Phosphonium salts are used in chemistry as solvents (PlLs - phosphonium ionic liquids), interphase transfer catalysts, and as precursors of phosphorus ylides of particular importance in the synthesis of biologically active substances. In addition, they are used as additives to lubricants to prevent scratching the surface of various materials and polymers to improve quality, plasticity and antibacterial properties. Phosphonium salts also act as flame retardants, whose task is to limit the flammability or completely make materials, including polymers, flame retardant [M. Selva, A, Perosa, M. Noe Organophosphorous Chemistry, ed., J.C. Tebby, D. Loakes, D.W. Allen; the Royal Society of Chemistry, Cambridge, 2016, 132-169; F. R. Hartley The Chemistry of Organophosphorus Compounds, Vol. 3, Wiley, New York, 1994, 1-185; E. Bruchajzer, B. Frydrych, J. Szymańska Med. Pr. 2015, 66, 235-264].
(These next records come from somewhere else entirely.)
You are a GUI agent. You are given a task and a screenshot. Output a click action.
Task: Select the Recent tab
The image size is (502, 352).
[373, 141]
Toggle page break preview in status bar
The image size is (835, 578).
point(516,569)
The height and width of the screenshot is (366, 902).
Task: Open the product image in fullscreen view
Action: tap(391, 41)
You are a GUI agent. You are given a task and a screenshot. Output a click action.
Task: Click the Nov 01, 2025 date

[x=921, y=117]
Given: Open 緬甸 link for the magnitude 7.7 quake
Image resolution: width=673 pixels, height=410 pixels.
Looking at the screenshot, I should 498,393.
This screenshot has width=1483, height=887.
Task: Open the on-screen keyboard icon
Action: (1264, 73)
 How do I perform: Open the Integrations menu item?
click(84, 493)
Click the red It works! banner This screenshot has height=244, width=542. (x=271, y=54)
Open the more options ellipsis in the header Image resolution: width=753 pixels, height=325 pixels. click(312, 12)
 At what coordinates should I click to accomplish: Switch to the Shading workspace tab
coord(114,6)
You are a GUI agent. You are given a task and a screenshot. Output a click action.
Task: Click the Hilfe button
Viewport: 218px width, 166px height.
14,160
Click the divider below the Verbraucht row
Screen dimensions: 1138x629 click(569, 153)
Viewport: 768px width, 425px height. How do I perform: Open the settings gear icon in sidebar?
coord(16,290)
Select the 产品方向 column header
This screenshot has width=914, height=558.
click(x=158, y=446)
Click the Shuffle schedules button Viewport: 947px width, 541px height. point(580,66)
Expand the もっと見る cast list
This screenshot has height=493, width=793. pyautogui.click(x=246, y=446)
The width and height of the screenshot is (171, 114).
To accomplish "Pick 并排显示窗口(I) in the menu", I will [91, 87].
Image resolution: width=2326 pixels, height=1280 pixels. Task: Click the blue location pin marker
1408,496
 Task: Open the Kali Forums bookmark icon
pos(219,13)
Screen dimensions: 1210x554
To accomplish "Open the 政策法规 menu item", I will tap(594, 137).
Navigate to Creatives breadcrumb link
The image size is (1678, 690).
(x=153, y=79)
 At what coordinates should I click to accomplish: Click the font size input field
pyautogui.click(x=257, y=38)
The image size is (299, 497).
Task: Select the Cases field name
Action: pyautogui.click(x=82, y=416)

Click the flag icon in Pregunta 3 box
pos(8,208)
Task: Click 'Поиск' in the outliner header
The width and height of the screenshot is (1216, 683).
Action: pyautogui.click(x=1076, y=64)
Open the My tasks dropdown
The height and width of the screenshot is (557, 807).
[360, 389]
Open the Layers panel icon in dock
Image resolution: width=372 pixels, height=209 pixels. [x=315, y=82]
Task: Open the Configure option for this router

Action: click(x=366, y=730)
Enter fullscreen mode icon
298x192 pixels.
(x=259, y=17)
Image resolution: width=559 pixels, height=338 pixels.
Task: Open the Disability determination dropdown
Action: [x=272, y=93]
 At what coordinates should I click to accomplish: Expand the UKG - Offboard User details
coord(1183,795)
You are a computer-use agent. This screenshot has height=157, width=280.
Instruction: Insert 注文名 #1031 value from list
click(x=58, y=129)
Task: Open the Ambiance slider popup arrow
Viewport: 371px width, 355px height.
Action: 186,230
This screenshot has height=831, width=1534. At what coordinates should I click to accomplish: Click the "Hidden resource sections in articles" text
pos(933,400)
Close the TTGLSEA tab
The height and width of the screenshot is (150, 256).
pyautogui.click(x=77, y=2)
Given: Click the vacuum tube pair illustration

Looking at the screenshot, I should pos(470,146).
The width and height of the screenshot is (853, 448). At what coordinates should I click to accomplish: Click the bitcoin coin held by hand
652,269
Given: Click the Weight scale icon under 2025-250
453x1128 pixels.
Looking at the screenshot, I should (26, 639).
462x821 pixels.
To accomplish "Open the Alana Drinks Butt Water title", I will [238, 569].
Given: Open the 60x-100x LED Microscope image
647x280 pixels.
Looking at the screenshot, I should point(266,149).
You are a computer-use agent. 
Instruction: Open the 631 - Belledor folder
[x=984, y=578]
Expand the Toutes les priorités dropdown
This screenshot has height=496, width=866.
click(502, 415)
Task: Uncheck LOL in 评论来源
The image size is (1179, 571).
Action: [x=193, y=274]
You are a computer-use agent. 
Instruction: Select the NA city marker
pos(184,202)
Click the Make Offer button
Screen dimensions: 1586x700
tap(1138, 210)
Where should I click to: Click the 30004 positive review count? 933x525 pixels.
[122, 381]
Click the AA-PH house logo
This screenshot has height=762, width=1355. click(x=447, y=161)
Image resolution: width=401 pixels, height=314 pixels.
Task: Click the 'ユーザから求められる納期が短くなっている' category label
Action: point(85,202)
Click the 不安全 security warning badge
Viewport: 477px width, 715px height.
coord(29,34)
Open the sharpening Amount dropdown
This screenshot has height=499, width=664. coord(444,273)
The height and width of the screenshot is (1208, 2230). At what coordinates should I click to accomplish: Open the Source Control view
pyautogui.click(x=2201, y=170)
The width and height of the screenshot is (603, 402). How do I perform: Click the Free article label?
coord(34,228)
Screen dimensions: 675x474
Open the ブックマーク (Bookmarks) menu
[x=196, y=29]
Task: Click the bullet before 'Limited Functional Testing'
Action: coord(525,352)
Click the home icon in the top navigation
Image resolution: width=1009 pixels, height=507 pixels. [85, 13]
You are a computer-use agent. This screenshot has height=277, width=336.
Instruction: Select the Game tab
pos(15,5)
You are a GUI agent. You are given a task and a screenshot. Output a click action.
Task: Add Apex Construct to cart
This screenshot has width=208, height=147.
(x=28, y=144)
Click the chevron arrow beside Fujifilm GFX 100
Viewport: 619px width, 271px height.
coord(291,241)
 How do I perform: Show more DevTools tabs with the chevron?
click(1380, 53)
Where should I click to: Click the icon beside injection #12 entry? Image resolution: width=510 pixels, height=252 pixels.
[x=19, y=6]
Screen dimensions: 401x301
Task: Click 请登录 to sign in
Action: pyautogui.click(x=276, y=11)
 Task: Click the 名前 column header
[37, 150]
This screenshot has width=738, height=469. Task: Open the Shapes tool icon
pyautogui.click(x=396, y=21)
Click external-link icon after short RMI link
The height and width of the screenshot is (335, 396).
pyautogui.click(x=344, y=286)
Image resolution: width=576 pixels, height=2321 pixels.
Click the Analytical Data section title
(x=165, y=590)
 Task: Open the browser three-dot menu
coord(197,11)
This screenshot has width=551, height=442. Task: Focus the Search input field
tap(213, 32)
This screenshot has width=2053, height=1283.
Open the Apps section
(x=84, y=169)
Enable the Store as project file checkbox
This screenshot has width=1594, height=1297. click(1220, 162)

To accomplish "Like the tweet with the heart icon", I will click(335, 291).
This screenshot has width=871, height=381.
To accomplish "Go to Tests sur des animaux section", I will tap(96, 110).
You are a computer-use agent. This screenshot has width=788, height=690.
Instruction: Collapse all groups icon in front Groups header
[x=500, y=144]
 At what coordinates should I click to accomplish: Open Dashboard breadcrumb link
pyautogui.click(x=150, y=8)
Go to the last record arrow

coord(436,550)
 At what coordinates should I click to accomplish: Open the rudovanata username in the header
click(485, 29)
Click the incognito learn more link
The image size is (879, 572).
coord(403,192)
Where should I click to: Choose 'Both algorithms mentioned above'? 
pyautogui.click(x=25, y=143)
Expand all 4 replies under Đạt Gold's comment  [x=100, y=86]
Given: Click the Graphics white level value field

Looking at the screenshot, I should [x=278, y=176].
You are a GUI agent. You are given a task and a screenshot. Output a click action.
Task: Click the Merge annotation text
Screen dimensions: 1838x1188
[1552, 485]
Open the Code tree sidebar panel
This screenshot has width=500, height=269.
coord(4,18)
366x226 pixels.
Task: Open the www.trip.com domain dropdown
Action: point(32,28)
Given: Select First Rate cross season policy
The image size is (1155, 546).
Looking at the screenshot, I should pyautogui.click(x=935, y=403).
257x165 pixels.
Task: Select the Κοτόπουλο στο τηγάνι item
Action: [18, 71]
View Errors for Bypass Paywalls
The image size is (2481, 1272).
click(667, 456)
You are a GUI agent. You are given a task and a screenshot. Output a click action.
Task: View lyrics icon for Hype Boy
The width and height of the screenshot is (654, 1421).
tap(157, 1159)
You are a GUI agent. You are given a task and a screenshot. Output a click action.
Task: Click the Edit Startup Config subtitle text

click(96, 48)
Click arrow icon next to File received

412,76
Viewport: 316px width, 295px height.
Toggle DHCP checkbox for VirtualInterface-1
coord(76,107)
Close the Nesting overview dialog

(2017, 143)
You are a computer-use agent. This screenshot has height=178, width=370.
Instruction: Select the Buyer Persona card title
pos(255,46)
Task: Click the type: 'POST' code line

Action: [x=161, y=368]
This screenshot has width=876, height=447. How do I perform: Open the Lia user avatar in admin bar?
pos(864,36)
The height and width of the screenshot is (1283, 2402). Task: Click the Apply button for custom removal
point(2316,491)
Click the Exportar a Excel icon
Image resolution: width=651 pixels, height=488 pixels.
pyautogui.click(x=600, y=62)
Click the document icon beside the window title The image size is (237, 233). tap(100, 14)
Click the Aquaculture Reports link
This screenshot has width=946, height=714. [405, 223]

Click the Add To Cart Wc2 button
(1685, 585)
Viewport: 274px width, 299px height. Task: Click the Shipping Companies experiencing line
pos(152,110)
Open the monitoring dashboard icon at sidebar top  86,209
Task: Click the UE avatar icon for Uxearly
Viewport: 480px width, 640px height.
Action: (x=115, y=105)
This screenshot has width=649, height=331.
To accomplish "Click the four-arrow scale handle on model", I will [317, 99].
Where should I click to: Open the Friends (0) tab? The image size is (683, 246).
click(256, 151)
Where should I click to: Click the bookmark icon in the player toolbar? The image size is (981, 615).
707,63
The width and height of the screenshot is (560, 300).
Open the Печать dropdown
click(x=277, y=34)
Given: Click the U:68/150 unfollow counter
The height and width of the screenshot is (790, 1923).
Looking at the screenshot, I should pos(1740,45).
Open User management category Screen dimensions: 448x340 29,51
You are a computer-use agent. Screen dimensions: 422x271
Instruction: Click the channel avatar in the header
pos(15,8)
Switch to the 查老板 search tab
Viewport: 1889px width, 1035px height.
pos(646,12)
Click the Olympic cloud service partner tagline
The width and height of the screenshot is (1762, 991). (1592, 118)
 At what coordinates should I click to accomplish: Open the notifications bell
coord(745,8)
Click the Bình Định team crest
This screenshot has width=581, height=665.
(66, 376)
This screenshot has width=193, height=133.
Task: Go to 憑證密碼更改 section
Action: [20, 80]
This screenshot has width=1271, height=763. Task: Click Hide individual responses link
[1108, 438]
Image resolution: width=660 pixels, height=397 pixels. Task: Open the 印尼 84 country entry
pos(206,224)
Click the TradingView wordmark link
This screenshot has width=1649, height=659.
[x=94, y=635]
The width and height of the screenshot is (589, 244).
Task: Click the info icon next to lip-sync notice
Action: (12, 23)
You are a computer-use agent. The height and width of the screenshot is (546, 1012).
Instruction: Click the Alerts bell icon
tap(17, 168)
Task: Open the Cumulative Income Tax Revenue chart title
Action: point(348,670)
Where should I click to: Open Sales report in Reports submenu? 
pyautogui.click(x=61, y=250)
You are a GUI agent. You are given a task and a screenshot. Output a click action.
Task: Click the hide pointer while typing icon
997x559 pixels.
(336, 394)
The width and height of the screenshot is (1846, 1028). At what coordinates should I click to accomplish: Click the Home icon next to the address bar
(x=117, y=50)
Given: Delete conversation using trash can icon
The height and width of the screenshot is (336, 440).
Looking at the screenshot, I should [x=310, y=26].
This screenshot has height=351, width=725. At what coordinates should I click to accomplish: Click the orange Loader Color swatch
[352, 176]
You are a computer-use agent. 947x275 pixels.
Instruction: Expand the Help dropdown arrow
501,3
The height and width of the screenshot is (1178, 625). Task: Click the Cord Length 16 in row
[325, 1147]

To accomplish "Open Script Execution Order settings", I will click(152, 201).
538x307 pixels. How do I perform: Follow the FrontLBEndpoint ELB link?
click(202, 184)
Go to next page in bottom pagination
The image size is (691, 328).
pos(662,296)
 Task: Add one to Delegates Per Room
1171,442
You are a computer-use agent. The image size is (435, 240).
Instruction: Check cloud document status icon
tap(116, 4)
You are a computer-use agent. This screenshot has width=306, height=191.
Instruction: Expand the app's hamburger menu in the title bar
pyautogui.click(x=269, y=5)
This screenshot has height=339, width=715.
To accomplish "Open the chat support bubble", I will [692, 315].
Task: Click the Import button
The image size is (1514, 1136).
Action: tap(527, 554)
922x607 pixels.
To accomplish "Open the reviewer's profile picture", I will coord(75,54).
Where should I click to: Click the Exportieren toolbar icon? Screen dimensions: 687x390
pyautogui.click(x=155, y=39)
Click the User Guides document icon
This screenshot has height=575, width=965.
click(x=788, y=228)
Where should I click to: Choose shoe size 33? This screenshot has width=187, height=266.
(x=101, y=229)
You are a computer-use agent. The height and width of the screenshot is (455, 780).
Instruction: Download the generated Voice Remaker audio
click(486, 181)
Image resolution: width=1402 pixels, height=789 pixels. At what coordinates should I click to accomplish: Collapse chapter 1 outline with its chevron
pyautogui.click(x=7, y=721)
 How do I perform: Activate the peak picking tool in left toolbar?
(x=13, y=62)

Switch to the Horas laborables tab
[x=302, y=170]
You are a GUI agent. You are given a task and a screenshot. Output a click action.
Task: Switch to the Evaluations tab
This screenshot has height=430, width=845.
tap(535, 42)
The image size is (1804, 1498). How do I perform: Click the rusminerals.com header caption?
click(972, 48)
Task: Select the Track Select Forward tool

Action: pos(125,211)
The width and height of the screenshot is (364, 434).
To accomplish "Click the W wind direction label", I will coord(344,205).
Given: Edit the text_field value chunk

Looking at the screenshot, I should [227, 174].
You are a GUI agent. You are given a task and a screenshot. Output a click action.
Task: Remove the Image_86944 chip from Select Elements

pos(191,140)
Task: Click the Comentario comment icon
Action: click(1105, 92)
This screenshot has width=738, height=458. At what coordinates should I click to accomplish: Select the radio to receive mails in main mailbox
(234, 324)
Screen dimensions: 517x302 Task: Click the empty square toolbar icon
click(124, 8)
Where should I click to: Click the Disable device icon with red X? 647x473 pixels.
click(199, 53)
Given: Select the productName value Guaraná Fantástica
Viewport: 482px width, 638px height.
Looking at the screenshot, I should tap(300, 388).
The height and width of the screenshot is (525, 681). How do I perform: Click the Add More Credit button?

A special type of phosphonium salts are 1-(N-acylamino)alkyltriarylphosphonium salts. The immediate vicinity of the N-acylamino group and the positively charged phosphonium group is responsible for their high reactivity in the α-amidoalkylation reaction - one of the most important organic synthesis reactions allowing the effective creation of new carbon-carbon or carbon-heteroatom bonds [A. Październiok-Holewa, J. Adamek, R. Mazurkiewicz, K. Zielińska Phosphorus, Sulfur, and Silicon 2013, 188, 205-212; R. Mazurkiewicz, A. Październiok-Holewa, J. Adamek, K. Zielińska Advances in Heterocyclic Chemistry 2014, 111, 43-94; J. Adamek, A. Węgrzyk, J. Kończewicz, K. Walczak, K. Erfurt Molecules 2018, 23, 2453].

Several methods for the synthesis of 1-(N-acylamino)alkyltriarylphosphonium salts have been described in the chemical literature. The simplest of them involve α-amidoalkylation of triphenylphosphine with N-(chloromethyl)amides, N-(bromomethyl)amides or N-(hydroxymethyl)amides [V.S. Brovarets, O.P. Lobanov, T.K. Vinogradova, B.S. Drach Zh. Obshch. Khim. 1984, 54, 288-301; L.F. Kasukhin, V.S. Brovarets, O.B. Smolii, V.V. Kurg, L,V. Budnik, B.S. Drach Zh. Obshch, Khim. 1991, 61, 2679-2684]. N-(alkoxymethyl)amides can also be used as an α-amidoalkylating agent. In 1972, the reaction of N-(alkoxymethyl)urea derivatives with triphenylphosphine was described, which was carried out in a methanolic solution of hydrogen chloride gas or a mixture of methanol with a concentrated aqueous solution of hydrogen bromide or hydrogen iodide (MeOH/HCl, MeOH/48%HBr, MeOH/57%HI) [ H Peterson, W. Reuther Justus Liebigs Arm. Chem 1972, 766, 58-72].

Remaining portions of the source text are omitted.